MATERIAL TO PROCESS |
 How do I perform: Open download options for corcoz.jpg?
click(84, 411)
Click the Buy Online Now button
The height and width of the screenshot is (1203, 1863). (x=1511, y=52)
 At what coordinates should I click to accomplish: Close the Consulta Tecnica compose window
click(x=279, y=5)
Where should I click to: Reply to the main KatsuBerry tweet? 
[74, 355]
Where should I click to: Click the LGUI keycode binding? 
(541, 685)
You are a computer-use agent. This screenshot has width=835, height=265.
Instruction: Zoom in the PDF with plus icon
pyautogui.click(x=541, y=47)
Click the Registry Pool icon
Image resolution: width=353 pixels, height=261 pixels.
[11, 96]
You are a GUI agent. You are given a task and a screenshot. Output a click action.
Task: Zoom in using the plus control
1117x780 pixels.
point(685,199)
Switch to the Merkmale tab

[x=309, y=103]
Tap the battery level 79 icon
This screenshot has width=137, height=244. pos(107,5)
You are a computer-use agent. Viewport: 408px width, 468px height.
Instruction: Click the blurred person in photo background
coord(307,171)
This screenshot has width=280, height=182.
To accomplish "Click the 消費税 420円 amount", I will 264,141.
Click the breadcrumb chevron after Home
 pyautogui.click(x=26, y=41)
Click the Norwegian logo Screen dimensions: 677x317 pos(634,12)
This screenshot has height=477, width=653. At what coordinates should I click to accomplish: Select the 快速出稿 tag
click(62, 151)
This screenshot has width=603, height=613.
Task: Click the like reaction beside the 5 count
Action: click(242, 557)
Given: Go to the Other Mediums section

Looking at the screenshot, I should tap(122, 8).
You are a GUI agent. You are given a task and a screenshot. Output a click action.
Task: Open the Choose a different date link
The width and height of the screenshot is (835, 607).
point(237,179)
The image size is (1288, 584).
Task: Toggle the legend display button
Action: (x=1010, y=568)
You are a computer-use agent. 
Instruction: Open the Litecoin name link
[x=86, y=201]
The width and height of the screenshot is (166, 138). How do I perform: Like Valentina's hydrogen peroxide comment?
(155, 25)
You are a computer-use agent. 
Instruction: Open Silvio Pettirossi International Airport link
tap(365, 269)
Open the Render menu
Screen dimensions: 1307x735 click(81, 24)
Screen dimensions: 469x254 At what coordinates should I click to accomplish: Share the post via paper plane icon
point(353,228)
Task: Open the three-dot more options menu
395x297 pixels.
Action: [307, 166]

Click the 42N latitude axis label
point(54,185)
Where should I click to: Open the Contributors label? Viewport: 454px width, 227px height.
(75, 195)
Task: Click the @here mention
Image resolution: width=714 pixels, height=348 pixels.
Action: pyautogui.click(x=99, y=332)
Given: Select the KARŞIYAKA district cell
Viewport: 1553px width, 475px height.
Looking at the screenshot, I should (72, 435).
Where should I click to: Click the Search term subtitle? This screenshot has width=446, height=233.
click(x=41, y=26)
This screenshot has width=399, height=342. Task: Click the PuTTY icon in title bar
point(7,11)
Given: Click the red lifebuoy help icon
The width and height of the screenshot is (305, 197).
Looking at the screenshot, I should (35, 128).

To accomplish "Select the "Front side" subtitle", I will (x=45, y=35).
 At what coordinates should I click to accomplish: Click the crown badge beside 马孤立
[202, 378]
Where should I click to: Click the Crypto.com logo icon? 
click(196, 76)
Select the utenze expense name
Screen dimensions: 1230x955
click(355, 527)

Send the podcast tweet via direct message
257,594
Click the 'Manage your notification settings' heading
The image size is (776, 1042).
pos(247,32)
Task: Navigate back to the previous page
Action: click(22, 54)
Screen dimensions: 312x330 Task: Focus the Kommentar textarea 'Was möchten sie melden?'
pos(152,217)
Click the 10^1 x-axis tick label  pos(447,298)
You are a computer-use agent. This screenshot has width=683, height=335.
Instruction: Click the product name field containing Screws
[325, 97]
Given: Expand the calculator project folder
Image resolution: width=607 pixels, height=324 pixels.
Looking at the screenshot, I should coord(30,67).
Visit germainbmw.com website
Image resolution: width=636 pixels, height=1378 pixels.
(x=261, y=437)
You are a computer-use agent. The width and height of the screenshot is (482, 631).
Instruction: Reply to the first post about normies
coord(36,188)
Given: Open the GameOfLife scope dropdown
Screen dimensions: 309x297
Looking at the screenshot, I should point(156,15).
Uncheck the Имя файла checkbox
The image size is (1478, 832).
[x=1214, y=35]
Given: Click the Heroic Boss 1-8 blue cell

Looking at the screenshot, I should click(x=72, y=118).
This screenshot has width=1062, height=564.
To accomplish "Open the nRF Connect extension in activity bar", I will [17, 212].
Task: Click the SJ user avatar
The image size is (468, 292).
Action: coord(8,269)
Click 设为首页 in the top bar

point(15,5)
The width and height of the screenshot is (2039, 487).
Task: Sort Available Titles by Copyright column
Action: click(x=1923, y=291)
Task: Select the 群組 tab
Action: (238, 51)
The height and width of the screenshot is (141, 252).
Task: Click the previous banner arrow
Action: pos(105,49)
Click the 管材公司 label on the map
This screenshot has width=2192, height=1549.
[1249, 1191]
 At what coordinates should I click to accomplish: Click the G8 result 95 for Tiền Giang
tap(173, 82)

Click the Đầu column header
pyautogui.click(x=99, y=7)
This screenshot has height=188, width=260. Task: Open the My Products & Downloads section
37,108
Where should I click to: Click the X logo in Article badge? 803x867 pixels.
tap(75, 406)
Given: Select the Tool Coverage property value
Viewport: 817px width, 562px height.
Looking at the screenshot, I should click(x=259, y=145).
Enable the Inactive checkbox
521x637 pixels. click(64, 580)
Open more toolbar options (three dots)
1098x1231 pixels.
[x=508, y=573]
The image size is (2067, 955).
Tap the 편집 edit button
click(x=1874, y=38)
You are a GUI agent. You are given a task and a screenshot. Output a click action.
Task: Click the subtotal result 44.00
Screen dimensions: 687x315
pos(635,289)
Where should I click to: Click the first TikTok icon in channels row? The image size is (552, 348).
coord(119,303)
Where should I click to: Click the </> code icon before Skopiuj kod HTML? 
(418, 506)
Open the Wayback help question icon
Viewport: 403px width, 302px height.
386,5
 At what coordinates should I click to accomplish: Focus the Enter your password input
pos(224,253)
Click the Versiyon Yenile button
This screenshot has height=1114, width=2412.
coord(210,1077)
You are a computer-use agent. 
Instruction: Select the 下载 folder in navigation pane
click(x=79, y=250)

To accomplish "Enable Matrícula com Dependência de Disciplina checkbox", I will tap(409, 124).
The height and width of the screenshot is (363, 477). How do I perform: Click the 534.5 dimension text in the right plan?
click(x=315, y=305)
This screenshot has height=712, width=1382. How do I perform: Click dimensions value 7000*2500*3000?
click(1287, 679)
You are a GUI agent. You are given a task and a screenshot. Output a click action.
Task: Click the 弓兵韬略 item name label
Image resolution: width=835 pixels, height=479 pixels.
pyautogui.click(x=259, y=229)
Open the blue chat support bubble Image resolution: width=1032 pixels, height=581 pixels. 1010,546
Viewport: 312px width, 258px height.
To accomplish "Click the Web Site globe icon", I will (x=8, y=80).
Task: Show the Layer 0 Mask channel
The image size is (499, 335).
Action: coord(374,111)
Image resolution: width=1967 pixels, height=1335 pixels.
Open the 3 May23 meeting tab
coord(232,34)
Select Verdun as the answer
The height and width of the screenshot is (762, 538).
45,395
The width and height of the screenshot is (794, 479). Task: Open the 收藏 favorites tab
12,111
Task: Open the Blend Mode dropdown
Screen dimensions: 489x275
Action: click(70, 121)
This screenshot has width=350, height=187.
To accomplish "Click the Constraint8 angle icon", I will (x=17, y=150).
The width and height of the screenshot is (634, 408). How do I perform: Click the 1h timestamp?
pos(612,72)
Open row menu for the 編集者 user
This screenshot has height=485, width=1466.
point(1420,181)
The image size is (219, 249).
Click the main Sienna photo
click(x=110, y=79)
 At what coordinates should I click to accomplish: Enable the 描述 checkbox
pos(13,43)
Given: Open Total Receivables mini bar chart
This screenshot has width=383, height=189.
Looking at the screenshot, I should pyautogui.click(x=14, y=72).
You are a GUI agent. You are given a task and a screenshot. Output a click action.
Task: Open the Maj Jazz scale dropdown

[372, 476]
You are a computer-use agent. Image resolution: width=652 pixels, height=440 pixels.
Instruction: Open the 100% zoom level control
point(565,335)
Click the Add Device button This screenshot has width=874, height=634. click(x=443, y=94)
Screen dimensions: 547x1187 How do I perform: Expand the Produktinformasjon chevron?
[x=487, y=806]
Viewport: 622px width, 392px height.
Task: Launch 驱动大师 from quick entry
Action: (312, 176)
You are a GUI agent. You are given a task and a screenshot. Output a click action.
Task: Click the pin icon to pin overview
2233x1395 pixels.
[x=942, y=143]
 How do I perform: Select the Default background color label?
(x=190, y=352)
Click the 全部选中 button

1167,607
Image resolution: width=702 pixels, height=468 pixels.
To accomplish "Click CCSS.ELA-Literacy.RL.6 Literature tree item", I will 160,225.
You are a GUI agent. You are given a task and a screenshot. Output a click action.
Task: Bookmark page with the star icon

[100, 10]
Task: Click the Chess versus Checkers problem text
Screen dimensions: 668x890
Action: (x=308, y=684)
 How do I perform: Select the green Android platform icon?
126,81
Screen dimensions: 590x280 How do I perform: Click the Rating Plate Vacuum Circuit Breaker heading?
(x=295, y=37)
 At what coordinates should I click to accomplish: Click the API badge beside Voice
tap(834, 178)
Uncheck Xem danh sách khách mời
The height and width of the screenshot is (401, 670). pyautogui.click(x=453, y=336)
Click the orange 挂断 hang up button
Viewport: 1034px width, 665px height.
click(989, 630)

INSTRUCTIONS TO FOLLOW |
Recast the data from the line containing "The width and height of the screenshot is (634, 408)." down through the line containing "point(565,335)" as a Markdown table with the columns Row and Line, skipping blank lines.

RESULT |
| Row | Line |
|---|---|
| 1 | The width and height of the screenshot is (634, 408). How do I perform: Click the 1h timestamp? |
| 2 | pos(612,72) |
| 3 | Open row menu for the 編集者 user |
| 4 | This screenshot has height=485, width=1466. |
| 5 | point(1420,181) |
| 6 | The image size is (219, 249). |
| 7 | Click the main Sienna photo |
| 8 | click(x=110, y=79) |
| 9 |  At what coordinates should I click to accomplish: Enable the 描述 checkbox |
| 10 | pos(13,43) |
| 11 | Given: Open Total Receivables mini bar chart |
| 12 | This screenshot has width=383, height=189. |
| 13 | Looking at the screenshot, I should pyautogui.click(x=14, y=72). |
| 14 | You are a GUI agent. You are given a task and a screenshot. Output a click action. |
| 15 | Task: Open the Maj Jazz scale dropdown |
| 16 | [372, 476] |
| 17 | You are a computer-use agent. Image resolution: width=652 pixels, height=440 pixels. |
| 18 | Instruction: Open the 100% zoom level control |
| 19 | point(565,335) |